** Required action A **
List every calendar date that appears in the Kormos appeals opinion below.
** Required action B **
Pick up the Kormos appeals opinion after its last paragraph and keep writing it.

** Document passage **
____

Court of Appeals of Ohio,Twelfth District, Clermont County.

STATE of Ohio, Plaintiff–Appellant, v. Nicholas A. KORMOS, Defendant–Appellee.

No. CA2011–08–059.

Decided: July 09, 2012

Donald W. White, Clermont County Prosecuting Attorney, David H. Hoffmann, Batavia, for plaintiff-appellant. Jeffrey C. Meadows, West Chester, for defendant-appellee.


{¶ 1} Plaintiff-appellant, the state of Ohio, appeals from an order of the Clermont County Municipal Court granting Nicholas Kormos' motion to suppress.   For the reasons that follow, we reverse the decision of the trial court.

{¶ 2} On December 17, 2010 at approximately 3:00 a.m., Trooper Michael Shimko of the Ohio State Highway Patrol stopped Kormos on Mt. Carmel–Tobasco Road for committing a marked lane violation.   Upon approaching Kormos' vehicle, Trooper Shimko noted a strong odor of alcoholic beverage and discovered Kormos had glassy, bloodshot eyes and slurred speech.   After Kormos failed several field sobriety tests, Trooper Shimko placed Kormos under arrest.   Kormos subsequently submitted to an Intoxilyzer 8000 breath test, which resulted in a reading of .143 grams by weight of alcohol per 210 liters of breath.

{¶ 3} Kormos was charged with operating a vehicle under the influence of alcohol in violation of R.C. 4511.19(A)(1)(a) and (A)(1)(d).  Prior to trial, Kormos moved to suppress his breath test results.   Kormos argued the Intoxilyzer 8000 did not comply with the calibration requirements set forth in Ohio Adm.Code 3701–53–04.   The trial court heard evidence on Kormos' motion on March 23, 2011, and again on June 11, 2011.   In a written decision dated August 3, 2011, the court granted Kormos' motion and suppressed the breath test results.

____

(Saved data entries)
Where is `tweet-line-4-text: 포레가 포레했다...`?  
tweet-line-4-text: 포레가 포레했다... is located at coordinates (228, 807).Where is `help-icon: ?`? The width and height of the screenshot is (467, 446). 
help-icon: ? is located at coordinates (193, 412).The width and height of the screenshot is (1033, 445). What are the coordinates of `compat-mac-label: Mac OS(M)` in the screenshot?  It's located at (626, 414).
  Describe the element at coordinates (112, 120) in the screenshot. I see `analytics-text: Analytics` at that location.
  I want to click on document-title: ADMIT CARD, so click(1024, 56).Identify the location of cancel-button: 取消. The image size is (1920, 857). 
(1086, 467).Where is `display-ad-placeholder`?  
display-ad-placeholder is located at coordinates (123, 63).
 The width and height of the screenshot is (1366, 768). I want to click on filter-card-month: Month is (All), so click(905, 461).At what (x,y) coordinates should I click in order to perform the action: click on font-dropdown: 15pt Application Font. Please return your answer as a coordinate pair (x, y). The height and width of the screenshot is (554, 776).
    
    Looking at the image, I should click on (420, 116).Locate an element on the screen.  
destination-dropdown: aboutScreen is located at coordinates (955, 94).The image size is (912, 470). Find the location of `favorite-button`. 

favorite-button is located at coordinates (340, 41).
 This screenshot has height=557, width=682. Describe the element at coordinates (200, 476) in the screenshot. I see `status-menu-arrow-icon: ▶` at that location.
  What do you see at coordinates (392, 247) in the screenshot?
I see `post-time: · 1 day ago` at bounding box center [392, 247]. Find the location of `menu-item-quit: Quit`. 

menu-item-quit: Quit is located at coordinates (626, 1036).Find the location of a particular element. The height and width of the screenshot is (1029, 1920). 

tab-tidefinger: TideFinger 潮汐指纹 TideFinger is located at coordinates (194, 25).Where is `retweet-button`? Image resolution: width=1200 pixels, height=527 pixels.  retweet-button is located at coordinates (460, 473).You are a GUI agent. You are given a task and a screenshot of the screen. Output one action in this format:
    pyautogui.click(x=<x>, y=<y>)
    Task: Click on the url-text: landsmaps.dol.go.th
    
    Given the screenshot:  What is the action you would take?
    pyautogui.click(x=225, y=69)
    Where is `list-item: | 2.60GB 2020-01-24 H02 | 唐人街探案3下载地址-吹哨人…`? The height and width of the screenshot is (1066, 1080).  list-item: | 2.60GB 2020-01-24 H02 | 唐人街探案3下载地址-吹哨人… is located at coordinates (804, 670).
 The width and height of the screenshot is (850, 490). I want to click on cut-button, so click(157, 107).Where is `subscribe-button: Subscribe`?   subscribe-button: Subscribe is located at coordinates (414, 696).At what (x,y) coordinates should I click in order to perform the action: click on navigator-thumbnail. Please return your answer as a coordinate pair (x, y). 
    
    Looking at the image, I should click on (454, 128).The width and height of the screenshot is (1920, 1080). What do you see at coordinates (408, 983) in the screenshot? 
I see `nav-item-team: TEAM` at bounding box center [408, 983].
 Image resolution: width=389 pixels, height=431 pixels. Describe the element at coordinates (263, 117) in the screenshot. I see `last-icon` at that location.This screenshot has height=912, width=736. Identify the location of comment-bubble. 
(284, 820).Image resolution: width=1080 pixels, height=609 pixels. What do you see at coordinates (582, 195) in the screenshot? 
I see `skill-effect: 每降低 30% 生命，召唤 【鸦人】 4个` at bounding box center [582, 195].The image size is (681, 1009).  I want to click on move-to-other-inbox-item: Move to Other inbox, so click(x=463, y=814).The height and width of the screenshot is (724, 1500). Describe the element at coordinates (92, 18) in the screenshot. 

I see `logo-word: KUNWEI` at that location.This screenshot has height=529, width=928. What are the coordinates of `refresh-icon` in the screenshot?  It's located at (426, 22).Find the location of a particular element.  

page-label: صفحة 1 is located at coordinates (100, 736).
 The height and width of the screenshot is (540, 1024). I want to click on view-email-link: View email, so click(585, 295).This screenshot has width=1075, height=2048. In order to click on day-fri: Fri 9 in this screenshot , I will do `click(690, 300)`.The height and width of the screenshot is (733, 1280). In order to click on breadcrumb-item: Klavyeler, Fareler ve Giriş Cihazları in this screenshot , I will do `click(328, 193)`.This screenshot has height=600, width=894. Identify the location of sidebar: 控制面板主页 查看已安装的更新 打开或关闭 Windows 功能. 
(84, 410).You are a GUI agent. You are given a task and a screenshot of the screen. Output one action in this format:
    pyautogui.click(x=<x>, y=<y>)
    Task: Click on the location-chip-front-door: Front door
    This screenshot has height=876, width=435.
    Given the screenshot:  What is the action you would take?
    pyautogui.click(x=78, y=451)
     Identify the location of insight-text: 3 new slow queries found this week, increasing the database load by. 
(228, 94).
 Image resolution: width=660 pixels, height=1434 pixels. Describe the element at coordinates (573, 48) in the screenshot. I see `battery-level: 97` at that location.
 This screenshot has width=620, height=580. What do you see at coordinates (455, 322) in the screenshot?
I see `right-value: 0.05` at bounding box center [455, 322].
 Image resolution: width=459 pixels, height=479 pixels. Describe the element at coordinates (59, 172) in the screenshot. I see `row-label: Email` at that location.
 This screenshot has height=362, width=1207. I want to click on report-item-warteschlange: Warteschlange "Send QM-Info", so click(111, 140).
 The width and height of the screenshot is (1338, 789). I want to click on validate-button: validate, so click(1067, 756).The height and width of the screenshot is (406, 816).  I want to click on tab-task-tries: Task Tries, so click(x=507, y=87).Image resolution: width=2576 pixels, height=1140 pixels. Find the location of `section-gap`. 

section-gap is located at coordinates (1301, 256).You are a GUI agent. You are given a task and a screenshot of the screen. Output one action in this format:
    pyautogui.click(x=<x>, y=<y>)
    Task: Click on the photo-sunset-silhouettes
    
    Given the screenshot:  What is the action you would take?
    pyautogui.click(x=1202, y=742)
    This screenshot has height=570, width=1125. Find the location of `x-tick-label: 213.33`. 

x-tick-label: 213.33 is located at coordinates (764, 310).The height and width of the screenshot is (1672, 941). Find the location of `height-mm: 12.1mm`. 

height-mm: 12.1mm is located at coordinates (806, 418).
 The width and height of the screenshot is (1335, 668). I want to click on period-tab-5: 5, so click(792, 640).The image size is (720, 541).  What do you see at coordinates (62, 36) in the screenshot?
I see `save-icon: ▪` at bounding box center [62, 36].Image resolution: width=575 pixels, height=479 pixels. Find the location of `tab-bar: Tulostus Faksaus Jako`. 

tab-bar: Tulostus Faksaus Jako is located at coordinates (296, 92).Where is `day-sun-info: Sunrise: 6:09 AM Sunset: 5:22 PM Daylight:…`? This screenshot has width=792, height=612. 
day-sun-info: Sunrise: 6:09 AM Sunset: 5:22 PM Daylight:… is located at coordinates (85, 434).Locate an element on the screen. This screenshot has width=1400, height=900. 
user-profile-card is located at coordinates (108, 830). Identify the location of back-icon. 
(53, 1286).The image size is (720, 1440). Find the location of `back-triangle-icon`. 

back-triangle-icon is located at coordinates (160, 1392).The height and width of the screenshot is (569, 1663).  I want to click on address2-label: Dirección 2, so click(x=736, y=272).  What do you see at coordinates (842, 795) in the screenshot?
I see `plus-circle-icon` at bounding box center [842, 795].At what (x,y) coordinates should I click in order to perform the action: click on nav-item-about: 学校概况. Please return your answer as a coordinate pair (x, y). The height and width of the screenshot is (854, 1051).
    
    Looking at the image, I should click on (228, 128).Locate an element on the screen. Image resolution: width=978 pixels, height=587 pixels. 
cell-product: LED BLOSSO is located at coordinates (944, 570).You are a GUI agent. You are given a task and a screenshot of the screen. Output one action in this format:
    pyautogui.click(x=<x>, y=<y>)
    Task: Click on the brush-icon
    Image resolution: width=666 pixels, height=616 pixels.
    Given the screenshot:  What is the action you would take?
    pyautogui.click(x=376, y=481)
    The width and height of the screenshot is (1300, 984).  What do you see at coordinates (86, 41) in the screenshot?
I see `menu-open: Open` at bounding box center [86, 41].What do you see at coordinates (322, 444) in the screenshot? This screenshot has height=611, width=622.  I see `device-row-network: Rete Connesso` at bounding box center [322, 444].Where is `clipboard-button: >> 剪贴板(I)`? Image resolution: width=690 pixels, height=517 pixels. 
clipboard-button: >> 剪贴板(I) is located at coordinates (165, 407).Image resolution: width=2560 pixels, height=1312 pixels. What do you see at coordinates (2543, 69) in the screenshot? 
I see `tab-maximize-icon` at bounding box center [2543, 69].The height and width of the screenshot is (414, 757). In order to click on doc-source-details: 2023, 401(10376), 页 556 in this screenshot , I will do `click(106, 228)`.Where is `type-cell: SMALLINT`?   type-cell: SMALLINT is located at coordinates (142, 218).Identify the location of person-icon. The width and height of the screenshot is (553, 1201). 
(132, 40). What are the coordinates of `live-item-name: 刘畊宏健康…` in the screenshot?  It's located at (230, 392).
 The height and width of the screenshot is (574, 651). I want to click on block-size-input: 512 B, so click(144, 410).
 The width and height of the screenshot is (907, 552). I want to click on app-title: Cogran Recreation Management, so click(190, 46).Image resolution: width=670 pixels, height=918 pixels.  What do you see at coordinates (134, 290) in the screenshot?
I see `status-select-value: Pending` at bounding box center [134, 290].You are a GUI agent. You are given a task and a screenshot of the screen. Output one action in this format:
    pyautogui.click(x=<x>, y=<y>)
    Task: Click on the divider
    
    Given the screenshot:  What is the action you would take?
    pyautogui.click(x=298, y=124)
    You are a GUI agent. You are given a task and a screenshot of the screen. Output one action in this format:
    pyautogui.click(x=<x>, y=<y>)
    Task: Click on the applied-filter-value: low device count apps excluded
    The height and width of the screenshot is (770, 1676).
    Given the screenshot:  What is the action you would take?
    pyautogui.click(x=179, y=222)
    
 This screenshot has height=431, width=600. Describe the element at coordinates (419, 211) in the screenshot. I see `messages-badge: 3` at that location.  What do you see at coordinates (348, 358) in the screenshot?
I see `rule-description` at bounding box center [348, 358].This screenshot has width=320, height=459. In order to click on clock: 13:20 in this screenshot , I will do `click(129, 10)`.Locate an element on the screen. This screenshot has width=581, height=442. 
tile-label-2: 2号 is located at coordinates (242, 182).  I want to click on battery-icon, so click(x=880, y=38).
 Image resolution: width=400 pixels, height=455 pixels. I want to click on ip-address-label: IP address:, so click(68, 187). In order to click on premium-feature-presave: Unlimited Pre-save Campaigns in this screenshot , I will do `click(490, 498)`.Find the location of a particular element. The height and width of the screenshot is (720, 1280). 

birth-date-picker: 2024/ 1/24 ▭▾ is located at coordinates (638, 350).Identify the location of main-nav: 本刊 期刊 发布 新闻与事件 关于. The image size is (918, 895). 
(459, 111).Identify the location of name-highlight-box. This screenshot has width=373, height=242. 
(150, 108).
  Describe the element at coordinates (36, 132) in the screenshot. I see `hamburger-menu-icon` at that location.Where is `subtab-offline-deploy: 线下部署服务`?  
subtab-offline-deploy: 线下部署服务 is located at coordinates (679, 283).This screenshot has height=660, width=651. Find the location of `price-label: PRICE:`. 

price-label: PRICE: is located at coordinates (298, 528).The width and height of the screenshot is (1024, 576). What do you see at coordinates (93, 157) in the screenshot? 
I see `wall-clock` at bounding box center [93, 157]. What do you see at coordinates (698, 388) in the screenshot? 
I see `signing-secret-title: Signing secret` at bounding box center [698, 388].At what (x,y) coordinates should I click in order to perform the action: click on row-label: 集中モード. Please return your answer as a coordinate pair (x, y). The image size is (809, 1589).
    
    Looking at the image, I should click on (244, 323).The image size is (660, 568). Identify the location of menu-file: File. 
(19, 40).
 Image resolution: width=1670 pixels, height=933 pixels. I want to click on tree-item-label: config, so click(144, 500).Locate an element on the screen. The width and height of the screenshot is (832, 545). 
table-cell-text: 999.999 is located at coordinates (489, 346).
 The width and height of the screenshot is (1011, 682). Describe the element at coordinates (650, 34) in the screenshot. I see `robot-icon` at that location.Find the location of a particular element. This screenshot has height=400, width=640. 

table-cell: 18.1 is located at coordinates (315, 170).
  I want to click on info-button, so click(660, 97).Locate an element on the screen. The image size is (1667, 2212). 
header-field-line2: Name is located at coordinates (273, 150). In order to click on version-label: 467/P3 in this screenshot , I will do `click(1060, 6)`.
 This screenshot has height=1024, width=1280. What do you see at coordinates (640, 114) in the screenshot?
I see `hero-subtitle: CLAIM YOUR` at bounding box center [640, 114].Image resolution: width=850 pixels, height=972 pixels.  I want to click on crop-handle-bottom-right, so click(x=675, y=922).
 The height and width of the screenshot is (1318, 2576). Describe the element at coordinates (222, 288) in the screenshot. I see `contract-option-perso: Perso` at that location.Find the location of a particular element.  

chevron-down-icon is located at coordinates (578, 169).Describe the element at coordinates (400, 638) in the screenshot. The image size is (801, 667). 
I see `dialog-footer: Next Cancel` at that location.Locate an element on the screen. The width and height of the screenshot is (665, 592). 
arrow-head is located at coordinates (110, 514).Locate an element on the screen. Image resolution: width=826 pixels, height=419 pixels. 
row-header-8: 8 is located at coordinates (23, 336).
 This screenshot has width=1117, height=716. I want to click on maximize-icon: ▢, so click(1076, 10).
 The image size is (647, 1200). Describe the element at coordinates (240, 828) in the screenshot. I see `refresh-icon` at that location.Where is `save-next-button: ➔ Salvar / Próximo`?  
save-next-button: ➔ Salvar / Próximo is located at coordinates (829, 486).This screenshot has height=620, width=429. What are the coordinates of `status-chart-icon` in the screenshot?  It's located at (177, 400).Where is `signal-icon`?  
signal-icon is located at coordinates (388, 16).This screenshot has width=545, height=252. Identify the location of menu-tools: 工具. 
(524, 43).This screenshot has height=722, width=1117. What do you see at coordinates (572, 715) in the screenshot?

____

** Reply A **
July 09, 2012
December 17, 2010
March 23, 2011
June 11, 2011
August 3, 2011

** Reply B **
{¶ 4} The state timely appeals, raising one assignment of error:


{¶ 6} In its sole assignment of error, the state argues the trial court erroneously suppressed the results of Kormos' breath test.   The state claims the trial court's decision was based on an erroneous interpretation of Ohio Adm.Code 3701–53–04(B), as it applies to the Intoxilyzer 8000.

 {¶ 7} Appellate review of a motion to suppress presents a mixed question of law and fact.  State v. Burnside, 100 Ohio St.3d 152, 2003-Ohio-5372, 797 N.E.2d 71, ¶ 8.   See also State v. Wemer, 112 Ohio App.3d 100, 102, 677 N.E.2d 1258 (4th Dist.1996).   When considering a motion to suppress, the trial court assumes the role of trier of fact and is therefore in the best position to resolve factual questions and evaluate the credibility of witnesses.  State v. Mills, 62 Ohio St.3d 357, 366, 582 N.E.2d 972 (1992).   As such, an appellate court must accept the trial court's findings of fact if they are supported by competent, credible evidence.  Burnside at ¶ 8.   “Accepting these facts as true, the appellate court must then independently determine, without deference to the conclusion of the trial court, whether the facts satisfy the applicable legal standard.”  Id.

 {¶ 8} Pursuant to R.C. 3701.143, the Director of Health is authorized to issue regulations regarding blood, breath, and urine testing for drugs and alcohol.   The approved methods for chemically analyzing a person's breath are set forth in Ohio Adm.Code 3701–53–01 et seq.   Pertinent to this appeal is Ohio Adm.Code 3701–53–04, which specifies the “instrument check,” or calibration requirements for approved breath-testing machines.  Ohio Adm.Code 3701–53–04(B) states:

Instruments listed under paragraph (A)(3) of rule 3701–53–02 of the Administrative Code shall automatically perform a dry gas control test before and after every subject test and instrument certification using a dry gas standard traceable to the national institute of standards and technology (NIST).   Dry gas control results are valid when the results are at or within five one-thousandths (0.005) grams per two hundred ten liters of the alcohol concentration on the manufacturer's certificate of analysis for that dry gas standard.   A dry gas control result which is outside the range specified in this paragraph will abort the subject test or instrument certification in progress.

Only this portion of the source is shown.